**GOAL OF THE EXERCISE**
Work out how many lines below hold the string "Green" and state only that figure.

:: SUPPLIED RECORDS ::

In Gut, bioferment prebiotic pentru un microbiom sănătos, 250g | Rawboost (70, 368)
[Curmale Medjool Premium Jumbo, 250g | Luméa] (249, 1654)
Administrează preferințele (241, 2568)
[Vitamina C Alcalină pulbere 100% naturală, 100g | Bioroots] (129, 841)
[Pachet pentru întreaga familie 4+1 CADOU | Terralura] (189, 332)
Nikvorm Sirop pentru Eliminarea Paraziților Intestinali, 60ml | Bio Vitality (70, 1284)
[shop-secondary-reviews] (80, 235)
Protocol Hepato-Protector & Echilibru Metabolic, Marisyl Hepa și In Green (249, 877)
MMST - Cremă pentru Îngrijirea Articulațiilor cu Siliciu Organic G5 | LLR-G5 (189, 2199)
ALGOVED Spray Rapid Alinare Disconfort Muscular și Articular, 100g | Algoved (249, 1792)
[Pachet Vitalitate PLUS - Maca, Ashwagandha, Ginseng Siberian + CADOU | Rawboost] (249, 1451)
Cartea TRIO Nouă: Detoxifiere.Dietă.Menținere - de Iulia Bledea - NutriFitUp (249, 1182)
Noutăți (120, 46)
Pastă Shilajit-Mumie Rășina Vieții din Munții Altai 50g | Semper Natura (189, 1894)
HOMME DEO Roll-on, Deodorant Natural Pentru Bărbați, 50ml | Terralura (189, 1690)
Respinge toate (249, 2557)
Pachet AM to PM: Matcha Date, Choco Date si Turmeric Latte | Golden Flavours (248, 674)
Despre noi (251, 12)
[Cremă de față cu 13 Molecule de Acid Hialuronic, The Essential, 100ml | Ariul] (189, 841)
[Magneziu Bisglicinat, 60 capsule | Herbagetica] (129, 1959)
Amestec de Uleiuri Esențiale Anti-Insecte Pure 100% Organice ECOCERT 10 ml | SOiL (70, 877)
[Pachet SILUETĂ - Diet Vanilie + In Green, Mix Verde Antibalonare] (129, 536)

:::

**OUTPUT FOR THIS TASK**
2